▶ _Supplied text_:
Report: DC’s Underemployment Rate Exploded During the Recession and Isn’t Coming Down Anytime Soon

The District's income inequality is also at its widest point since 1979.
Report: DC’s Underemployment Rate Exploded During the Recession and Isn’t Coming Down Anytime Soon
Chart via DC Fiscal Policy Institute.

The percentage of District residents without a four-year college degree who can’t find full-time work jumped significantly between 2007 and 2013, according to a report published Wednesday by the DC Fiscal Policy Institute, again throwing into relief just how uneven the city’s economic recovery since the Great Recession has been. DC’s underemployment rate for people with some post-high school education, including two-year degrees, went from 9 percent to 22 percent over that span, and recent economic trends do not appear to offer much relief anytime soon.

The underemployment rates also rose nearly as significantly for District residents with less education in the years since the Great Recession, with the rate for residents with just a high-school diploma nearly doubling from about 16 percent to 31 percent, and less than high school going from about 25 percent to 32 percent. The underemployment rate for people with at least bachelor’s degree remained low, rising from 5 percent to 6 percent since 2007.

The figures are part of a larger DCFPI study on income inequality, which the think tank reports is at its widest point in 35 years when comparing the hourly pay of the top 20 percent of earners to that of the bottom 20 percent. The top quintile took home more than $45 per hour in 2013, while the bottom made $12.62 an hour. Since the recession hit, earnings at the top have gone up 15.9 percent, while actually decreasing at the bottom, reflecting a national trend in rising income gaps.

[Data on locating visible targets]
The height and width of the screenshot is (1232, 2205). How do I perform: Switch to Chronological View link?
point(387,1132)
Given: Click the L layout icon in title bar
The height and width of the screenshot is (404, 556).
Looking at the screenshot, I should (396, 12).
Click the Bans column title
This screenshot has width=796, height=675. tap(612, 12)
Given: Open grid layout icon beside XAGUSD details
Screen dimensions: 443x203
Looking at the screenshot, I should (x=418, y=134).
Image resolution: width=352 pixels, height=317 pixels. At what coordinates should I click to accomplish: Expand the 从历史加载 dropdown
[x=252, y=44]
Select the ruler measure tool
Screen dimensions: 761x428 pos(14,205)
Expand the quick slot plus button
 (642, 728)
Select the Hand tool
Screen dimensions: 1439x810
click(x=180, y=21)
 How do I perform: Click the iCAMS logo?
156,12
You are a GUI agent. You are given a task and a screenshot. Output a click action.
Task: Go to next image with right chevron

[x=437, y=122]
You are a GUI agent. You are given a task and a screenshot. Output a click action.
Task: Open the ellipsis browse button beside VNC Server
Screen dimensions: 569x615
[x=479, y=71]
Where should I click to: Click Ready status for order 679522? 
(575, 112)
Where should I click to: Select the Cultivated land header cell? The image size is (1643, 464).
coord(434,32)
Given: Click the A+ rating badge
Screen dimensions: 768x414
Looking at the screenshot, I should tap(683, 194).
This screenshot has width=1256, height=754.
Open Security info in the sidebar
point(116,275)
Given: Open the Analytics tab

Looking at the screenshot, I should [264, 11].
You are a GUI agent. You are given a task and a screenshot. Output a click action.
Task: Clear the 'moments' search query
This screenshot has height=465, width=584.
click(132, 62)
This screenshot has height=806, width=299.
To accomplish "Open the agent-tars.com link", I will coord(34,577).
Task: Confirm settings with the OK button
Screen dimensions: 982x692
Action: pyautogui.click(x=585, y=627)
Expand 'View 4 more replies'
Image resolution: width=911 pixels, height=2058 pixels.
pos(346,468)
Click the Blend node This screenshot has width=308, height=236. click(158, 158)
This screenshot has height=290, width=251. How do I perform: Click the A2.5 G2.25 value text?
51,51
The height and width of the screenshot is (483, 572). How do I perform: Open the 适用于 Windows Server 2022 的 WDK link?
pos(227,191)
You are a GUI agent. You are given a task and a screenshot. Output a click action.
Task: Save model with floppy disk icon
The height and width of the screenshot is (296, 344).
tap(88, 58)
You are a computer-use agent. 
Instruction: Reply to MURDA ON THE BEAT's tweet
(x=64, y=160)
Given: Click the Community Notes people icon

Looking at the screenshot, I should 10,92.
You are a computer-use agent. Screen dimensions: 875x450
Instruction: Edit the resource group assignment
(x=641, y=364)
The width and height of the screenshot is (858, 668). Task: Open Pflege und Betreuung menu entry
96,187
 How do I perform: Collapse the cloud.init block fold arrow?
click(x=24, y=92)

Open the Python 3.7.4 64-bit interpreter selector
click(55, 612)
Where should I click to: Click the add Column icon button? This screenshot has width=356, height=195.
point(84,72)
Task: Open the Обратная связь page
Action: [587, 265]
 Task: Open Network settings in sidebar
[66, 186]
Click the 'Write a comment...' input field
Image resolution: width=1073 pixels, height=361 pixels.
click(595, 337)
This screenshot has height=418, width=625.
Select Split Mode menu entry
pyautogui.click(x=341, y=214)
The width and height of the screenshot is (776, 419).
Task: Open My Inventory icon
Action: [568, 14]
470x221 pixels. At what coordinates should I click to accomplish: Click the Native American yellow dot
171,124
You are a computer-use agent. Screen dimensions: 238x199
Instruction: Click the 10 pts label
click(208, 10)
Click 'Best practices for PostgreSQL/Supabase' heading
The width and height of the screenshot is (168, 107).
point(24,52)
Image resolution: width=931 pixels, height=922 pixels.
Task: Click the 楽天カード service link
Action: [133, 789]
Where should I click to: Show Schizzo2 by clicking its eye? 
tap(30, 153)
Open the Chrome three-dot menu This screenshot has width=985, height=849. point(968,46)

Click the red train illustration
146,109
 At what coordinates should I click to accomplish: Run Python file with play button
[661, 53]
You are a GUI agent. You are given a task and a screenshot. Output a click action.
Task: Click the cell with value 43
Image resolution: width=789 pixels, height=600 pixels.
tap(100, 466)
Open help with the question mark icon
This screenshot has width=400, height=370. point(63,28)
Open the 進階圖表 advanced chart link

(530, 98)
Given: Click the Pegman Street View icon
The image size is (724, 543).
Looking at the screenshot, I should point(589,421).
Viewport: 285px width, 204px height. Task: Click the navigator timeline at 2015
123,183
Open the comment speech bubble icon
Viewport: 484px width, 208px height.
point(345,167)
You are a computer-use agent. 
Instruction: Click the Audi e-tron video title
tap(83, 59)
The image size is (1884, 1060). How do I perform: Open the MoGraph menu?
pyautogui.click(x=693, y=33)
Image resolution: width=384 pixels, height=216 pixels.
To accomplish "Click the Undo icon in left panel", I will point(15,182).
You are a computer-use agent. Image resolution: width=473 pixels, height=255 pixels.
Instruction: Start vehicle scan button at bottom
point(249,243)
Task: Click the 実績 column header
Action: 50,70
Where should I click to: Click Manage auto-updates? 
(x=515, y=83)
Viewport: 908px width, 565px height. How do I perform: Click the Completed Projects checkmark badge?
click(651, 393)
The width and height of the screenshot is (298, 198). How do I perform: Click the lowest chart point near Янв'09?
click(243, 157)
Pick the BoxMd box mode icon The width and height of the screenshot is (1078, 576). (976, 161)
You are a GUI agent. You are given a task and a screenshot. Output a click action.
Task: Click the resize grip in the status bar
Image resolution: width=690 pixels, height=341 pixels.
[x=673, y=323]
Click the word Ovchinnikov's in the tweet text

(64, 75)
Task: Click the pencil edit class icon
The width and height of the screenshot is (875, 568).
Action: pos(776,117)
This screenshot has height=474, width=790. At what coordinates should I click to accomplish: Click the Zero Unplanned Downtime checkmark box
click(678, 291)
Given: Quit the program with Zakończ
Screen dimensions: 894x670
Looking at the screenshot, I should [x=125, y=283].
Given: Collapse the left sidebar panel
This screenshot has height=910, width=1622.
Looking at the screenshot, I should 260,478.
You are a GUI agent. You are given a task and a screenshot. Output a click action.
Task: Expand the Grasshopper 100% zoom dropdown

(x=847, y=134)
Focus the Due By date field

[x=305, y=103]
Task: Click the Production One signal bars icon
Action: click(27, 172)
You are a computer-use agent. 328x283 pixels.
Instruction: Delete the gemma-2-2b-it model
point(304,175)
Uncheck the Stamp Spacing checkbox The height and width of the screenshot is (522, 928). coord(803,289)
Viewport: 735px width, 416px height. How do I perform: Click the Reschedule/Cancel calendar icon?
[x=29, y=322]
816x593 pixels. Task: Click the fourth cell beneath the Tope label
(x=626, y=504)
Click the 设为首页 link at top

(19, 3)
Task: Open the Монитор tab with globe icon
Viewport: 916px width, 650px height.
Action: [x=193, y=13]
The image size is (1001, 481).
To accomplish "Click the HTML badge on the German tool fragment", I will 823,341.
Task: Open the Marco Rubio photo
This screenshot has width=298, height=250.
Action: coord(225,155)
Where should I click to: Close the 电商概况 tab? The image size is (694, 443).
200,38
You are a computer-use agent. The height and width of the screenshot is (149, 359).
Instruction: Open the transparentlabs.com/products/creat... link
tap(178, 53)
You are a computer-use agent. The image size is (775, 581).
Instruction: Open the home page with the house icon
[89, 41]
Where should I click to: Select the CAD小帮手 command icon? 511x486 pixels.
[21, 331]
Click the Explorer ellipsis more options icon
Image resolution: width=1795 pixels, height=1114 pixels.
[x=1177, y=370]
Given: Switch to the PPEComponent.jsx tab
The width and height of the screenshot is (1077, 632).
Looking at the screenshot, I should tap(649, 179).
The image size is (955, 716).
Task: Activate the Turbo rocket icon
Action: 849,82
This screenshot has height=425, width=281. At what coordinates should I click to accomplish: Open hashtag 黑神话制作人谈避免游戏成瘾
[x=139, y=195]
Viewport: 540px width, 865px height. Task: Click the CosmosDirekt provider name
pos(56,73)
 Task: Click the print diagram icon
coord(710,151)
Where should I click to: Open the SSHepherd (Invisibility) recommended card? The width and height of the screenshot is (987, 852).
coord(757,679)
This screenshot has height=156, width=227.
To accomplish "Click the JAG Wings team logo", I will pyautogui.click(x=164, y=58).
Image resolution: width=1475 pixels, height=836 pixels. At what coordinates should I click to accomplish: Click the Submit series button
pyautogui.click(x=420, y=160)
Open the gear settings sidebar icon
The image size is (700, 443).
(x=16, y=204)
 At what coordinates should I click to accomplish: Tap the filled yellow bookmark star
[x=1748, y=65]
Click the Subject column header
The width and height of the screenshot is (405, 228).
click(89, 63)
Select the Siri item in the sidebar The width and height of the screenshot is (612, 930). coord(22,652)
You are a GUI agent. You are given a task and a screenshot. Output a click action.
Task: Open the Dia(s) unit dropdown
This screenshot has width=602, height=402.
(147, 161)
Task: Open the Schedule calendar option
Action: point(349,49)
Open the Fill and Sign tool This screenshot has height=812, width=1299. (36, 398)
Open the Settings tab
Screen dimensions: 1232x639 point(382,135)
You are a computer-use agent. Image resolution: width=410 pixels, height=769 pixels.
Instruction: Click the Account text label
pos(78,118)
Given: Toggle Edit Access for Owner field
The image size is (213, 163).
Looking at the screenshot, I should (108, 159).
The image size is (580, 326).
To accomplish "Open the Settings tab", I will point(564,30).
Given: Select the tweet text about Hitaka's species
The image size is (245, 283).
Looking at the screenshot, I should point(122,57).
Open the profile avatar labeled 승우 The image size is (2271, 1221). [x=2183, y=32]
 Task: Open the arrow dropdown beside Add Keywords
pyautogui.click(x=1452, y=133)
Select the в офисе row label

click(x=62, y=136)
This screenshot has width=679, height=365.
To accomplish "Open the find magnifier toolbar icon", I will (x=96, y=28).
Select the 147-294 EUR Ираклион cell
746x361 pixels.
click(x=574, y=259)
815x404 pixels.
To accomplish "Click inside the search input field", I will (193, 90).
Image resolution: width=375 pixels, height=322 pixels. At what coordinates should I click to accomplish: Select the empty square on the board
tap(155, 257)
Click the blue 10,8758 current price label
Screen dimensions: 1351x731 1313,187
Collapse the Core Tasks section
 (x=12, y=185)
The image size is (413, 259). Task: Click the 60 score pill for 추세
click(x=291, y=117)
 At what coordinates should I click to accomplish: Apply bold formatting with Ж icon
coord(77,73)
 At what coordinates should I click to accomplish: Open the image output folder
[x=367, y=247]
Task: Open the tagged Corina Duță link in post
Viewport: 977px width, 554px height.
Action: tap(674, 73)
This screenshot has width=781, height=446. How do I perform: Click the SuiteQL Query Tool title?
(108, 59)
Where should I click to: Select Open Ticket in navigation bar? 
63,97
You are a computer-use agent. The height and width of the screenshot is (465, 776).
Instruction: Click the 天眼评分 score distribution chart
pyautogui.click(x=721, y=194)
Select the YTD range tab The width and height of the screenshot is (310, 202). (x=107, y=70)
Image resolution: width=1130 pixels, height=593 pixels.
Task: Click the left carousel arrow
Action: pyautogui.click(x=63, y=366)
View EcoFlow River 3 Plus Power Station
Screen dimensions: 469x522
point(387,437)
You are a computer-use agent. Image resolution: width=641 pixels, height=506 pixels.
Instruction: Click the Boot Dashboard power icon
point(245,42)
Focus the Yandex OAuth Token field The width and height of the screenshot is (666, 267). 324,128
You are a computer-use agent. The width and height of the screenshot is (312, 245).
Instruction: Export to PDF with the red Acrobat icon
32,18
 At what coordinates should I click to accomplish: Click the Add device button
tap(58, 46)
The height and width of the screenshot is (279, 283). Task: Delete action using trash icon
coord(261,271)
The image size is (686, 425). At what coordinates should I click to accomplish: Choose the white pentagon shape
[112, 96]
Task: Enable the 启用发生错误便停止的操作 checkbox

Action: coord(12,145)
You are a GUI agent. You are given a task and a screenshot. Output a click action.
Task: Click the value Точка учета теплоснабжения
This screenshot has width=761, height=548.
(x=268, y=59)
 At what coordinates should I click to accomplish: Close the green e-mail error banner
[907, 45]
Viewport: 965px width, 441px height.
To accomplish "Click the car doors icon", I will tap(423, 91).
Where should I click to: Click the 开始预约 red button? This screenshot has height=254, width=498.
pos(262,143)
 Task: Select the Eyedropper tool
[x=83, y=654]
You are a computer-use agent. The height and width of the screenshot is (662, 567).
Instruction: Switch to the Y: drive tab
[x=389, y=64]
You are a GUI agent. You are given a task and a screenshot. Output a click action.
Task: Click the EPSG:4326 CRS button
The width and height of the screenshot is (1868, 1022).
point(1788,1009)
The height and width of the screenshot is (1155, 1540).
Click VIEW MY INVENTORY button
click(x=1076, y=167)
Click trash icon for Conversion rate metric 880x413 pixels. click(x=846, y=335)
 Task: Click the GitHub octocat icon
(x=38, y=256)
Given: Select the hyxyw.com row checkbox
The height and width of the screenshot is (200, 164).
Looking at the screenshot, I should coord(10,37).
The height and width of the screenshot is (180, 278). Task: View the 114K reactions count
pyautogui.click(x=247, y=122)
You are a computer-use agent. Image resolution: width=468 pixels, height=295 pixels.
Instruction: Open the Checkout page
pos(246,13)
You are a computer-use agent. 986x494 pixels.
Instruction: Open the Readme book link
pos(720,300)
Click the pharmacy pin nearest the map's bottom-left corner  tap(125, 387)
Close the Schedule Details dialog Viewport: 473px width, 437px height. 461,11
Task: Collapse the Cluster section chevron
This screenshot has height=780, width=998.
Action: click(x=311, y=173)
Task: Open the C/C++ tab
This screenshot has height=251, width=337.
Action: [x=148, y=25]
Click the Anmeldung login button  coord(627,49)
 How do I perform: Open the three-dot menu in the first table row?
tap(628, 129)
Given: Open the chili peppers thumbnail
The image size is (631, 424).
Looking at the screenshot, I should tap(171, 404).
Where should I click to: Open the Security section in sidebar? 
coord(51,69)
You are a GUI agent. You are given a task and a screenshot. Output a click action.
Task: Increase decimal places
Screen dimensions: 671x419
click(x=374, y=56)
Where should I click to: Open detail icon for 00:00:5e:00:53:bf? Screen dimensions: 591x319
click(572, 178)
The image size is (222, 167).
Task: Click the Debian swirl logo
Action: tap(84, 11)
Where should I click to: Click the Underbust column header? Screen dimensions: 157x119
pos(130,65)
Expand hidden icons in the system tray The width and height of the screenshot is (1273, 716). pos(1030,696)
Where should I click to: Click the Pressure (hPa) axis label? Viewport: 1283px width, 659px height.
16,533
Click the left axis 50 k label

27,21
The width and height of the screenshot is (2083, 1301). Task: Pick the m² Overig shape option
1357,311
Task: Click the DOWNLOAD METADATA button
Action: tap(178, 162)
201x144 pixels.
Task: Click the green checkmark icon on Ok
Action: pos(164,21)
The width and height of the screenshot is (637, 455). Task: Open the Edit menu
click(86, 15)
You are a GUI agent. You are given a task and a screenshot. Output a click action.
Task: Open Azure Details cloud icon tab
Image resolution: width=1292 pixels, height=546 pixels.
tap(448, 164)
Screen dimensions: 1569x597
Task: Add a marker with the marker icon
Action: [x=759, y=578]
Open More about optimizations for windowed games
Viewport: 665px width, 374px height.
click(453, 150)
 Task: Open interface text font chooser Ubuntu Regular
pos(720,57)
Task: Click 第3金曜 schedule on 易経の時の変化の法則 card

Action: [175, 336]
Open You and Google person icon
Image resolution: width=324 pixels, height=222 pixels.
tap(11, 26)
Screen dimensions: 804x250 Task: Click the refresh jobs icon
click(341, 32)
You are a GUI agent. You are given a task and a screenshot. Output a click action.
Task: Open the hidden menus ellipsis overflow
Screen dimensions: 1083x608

▶ _Task requirements_: From the report on DC's underemployment rate, copy the passage from "The District's income" to "relief anytime soon." word for word.

▶ _Response to the task_:
The District's income inequality is also at its widest point since 1979.
Report: DC’s Underemployment Rate Exploded During the Recession and Isn’t Coming Down Anytime Soon
Chart via DC Fiscal Policy Institute.

The percentage of District residents without a four-year college degree who can’t find full-time work jumped significantly between 2007 and 2013, according to a report published Wednesday by the DC Fiscal Policy Institute, again throwing into relief just how uneven the city’s economic recovery since the Great Recession has been. DC’s underemployment rate for people with some post-high school education, including two-year degrees, went from 9 percent to 22 percent over that span, and recent economic trends do not appear to offer much relief anytime soon.